# Extract provided:
--- START ---

[Date Prev][Date Next][Thread Prev][Thread Next][Date Index][Thread Index]

Re: [idn] URL encoding in html page



Soobok Lee <lsb@postel.co.kr> wrote:

> If a simple HTML page contains the following tag,
>   <a href=http://www.<ML>.com>Hello World!</a>
> in which, <ML> maybe in a native legacy encoding or utf8 encoding, it
> is easy to imagine that some vistors who click that link may be led to
> wrong sites or nowhere.

Very easy to imagine indeed, because the HTML spec says that the href
attribute must contain a URI, and the URI spec says that the host must
contain only ASCII letters, digits, hyphens, and dots (or it may be a
bracket-enclosed IPv6 address literal).

> Should IDNA recommend all HTML authors to use such ACEed URL for
> backward compatilbility and error-free fast deployment?

Not necessary, since the HTML and URI specs already limit the host to
ASCII letters, digits, hyphens, and dots.

> Is HTTP/1.2 being planned for IDN HOST: values ?

Bruce Thomson <bthomson@fm-net.ne.jp> replied:

> Well, depending on how you want it to work, version 1.1 might be OK.
> It allows %-escaped UTF-8 I believe.

HTTP 1.1 says that the Host: header field must contain the <authority>
part of the URI (that is, <host>[:<port>] ), and the URI spec forbids
%-escapes in <authority>.

> Would using ACE here be a change to the HTTP spec

No.  ACE host labels are honest-to-goodness valid ASCII host labels, so
you can use them wherever traditional ASCII host labels are allowed.
You don't need any special permission or invitation.

AMC

--- END ---

# Extracted data:
--- START ---

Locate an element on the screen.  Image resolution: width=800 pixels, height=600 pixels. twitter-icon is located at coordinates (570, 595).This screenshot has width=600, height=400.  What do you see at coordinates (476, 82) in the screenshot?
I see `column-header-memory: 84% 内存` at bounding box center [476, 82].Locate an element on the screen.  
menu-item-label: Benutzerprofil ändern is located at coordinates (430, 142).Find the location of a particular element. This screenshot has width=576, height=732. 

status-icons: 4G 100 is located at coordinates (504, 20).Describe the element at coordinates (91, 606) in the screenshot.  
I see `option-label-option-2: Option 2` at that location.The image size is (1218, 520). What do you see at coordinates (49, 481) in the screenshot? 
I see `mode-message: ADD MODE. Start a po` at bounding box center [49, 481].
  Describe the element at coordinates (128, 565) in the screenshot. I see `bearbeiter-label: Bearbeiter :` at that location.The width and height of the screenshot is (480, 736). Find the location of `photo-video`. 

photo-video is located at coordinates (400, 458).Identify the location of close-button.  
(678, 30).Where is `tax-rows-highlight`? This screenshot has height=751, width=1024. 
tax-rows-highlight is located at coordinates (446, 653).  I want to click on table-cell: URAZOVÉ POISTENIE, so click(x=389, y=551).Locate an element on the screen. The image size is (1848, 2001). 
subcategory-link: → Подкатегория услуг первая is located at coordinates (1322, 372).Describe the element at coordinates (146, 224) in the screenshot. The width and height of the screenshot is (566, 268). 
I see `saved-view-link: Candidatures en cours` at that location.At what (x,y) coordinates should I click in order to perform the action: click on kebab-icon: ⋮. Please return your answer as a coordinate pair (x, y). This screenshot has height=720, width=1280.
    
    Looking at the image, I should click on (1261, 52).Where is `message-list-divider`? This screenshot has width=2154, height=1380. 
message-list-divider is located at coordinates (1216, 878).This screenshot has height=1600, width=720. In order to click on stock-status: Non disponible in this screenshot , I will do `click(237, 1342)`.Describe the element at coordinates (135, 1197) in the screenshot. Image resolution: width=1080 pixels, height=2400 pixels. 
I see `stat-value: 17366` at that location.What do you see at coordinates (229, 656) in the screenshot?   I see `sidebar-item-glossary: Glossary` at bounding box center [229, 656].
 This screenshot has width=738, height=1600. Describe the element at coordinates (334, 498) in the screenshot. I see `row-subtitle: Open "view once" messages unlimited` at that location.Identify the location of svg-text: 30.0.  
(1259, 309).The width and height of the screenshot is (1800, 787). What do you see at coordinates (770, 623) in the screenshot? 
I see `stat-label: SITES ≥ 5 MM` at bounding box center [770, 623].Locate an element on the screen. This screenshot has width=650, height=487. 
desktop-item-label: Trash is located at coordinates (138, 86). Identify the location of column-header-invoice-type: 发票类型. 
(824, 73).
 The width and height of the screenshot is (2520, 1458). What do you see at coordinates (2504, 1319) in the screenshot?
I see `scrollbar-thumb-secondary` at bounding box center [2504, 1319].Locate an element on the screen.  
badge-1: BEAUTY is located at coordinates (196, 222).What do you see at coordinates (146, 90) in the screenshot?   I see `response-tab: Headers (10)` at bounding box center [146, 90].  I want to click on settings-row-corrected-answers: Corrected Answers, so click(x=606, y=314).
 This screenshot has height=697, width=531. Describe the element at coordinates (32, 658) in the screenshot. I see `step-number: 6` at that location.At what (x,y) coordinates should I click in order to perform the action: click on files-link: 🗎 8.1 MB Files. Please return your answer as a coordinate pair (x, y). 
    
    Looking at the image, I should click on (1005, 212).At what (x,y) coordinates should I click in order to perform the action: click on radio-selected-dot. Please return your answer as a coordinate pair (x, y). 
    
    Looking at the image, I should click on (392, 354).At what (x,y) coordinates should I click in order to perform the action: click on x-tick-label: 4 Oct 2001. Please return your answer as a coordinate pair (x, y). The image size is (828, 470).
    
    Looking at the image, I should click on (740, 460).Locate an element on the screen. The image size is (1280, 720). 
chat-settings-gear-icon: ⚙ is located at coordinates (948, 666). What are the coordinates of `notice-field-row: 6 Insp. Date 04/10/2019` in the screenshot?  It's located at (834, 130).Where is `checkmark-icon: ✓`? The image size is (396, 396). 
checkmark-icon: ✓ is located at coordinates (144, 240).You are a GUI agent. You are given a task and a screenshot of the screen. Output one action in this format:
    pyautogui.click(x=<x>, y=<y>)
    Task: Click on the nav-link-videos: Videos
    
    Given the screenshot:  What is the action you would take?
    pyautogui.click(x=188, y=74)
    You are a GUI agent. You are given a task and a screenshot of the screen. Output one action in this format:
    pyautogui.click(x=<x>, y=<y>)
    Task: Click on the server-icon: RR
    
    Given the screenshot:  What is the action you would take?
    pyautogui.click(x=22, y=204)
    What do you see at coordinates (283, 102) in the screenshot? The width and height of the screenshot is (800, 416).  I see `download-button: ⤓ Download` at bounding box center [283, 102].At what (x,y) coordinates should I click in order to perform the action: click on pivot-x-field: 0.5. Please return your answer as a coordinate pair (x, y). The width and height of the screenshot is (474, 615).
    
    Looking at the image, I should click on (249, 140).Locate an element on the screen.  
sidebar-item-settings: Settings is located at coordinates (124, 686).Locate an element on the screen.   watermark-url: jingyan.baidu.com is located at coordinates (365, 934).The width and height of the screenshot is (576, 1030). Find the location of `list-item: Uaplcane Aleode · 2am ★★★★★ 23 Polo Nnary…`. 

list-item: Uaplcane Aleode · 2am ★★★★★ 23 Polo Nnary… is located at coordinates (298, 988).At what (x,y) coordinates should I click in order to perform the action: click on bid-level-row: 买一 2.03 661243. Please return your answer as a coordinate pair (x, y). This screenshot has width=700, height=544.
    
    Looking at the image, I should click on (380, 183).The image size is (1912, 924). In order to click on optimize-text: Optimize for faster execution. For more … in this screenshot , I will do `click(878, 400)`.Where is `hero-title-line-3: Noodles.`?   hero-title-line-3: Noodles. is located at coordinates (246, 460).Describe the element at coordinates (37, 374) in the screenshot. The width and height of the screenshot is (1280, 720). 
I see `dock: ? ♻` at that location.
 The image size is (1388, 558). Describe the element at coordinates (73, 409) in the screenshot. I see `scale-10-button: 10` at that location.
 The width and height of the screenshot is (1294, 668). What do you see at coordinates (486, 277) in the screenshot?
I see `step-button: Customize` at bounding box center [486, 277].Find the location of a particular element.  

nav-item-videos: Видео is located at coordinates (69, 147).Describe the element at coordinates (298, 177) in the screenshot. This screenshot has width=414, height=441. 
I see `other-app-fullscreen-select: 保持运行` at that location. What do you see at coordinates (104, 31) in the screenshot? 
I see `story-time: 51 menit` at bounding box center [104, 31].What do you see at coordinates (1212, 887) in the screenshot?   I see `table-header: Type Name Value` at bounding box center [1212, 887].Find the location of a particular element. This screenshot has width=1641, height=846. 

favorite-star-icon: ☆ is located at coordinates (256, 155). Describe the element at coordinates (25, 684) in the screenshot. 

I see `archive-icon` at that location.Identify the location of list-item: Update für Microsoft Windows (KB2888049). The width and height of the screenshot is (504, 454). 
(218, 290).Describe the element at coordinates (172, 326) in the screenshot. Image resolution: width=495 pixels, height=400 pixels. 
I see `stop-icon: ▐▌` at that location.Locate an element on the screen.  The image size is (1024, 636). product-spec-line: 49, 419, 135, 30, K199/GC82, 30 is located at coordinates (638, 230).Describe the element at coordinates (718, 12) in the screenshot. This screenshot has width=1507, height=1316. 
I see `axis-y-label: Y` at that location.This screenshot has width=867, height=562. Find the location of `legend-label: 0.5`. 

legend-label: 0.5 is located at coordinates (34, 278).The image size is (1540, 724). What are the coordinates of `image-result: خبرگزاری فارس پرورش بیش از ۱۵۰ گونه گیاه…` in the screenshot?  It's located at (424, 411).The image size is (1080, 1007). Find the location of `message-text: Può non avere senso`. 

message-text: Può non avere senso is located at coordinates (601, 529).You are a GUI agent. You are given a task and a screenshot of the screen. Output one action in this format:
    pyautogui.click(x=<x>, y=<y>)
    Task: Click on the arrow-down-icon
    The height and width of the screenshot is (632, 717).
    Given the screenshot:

--- END ---

In the mailing-list reply on URL encoding, what does HTTP 1.1 require the Host: header field to contain?

The authority part of the URI, that is, the host with an optional port (<host>[:<port>]).